Friday, October 26, 2012


I have been working at Starbucks for barely more than a month now.  It's hard work but I really enjoy it.  Certainly it keeps my mind busy and working all the time.

It's a really interesting environment, particularly since I'm working in the Seattle area, where Starbucks first got it's start.  What I didn't realize about Starbucks is how full and part time work goes.  If you are barista you are working what most jobs would call part time hours (generally somewhere from 20-30 hours a week).  However, you do get benefits and basically you are considered full time.  A part time employee would basically be someone who worked under 20 hours a week.  This is literally true, but it seems in practice that's how it works out.  Then above the barista there are shift supervisors, assistant store managers, and store managers.

The really fun thing is that even the store manager will work the floor with you when it's busy.  There are three "positions" on the floor: bar, ringing (cash register), and floating.  On bar you make the drinks, simple enough in theory.  In my opinion it takes the longest to learn because you are creating an entirely new skill set at first.  You need how to steam milk, pull shots, pump syrups, the correct order for all of the above, you do teas, ice drinks, frappucinos, and (the worst) smoothies.  On top of all that you need to know all the drink recipes (including strange exceptions), the order that you make a drink in, you have to juggle preparing two drinks at once, and you need to hand out those drinks to the customers and always have a smile on your face.  It's our policy that if we get a drink wrong then we will remake it, immediately.  It's nice because you can always say: How many pumps of syrup go in this strange specialty drink and you'll get an answer and a smile from the other partners (which is what they have us call our coworkers).

Ringing in my opinion is the easiest by far.  Once you learn the menus then you can fly through them.  The only difficulty is writing both the cup and putting it into the system, but as long as you can recall what you just wrote then you're fine.  I'm particularly good at ringing, so I end up on register a lot, which is fine, I don't mind.  The longest thing it took me to learn there was all the abbreviations for drinks, because there are many many many.

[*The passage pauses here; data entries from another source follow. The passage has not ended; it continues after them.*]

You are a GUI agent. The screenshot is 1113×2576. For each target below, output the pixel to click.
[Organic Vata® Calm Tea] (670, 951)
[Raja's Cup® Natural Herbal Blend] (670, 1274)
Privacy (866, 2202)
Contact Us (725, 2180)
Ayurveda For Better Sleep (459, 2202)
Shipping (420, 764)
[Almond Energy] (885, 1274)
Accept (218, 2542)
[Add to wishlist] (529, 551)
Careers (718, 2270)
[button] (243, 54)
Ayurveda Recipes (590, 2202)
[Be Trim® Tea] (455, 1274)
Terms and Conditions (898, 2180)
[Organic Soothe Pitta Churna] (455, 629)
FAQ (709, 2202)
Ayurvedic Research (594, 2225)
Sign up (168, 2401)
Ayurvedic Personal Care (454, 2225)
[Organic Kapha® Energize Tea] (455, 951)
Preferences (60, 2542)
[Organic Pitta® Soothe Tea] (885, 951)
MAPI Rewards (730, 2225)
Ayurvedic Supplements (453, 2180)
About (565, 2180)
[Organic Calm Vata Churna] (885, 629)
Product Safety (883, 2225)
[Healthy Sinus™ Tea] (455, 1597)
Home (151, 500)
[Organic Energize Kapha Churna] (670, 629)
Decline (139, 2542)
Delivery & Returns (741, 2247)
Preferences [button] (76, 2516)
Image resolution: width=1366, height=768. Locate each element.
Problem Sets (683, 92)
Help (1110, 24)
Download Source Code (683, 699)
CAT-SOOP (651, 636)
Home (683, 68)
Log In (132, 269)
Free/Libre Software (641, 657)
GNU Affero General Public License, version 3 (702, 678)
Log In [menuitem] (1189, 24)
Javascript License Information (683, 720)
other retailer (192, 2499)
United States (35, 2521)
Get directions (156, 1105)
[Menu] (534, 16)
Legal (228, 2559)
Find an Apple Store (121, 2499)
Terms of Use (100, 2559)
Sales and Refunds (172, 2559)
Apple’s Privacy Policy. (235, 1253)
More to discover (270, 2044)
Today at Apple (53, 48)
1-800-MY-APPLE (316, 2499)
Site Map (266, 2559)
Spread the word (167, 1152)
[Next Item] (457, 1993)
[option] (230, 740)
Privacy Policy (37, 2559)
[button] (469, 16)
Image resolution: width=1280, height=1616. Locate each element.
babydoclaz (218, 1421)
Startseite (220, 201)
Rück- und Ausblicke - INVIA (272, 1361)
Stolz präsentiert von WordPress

Floating is where they started me and I understand why.  It seemed remarkably simple to me at first, but there is a nuance to it that is why most shift supervisors float, versus ringing or bar.  When you're floating you are putting food in the oven, pouring drip coffees, restocking, helping prepare the bar person's milks (if they're swamped), and double ringing.  There's a lot to do and prioritizing is key, but unlike on bar, there is no exactly set order that you're supposed to prioritize, which is where it gets tricky.

I love my partners on the job, because they are exactly that.  You know that if you leave a mess from food items when you're floating then the next person who is floating is going to have to clean it up, and that's not fair to them.  We switch positions on the floor constantly.  I have been on register for four hours straight, but I have also floated for half an hour, been on bar for a fifteen minutes, and then on register for fifteen minutes. Where your shift supervisor assigns you all depends on what type of crowd there is.  And since you could be going to any position at any time it really pays to keep a clean work area.  I was about to leave today and had been working bar so when my replacement showed up I knew she needed four gallons of milk to stock her fridge, so I still offered to do that for her before I left.

I am having a lot of fun, but all of the hard work has made me seriously look at the distribution of wealth in America.  I'm not saying doctors and engineers and etc shouldn't make a lot of money because of their skillset.  However, I know how hard I work and I know how much I make and the difference seems hugely unfair.  I suddenly understand what it means to be working class.  It means you work your ass off and you still won't have very much money in the end.  It makes me understand why some people want to climb corporate ladders to have money.  I don't think I could ever bring myself to do that though.  Where I am means I get to see people's days just get that little much better and it makes me happier.  Yes, it's only coffee, but these days there's almost no such thing as only coffee.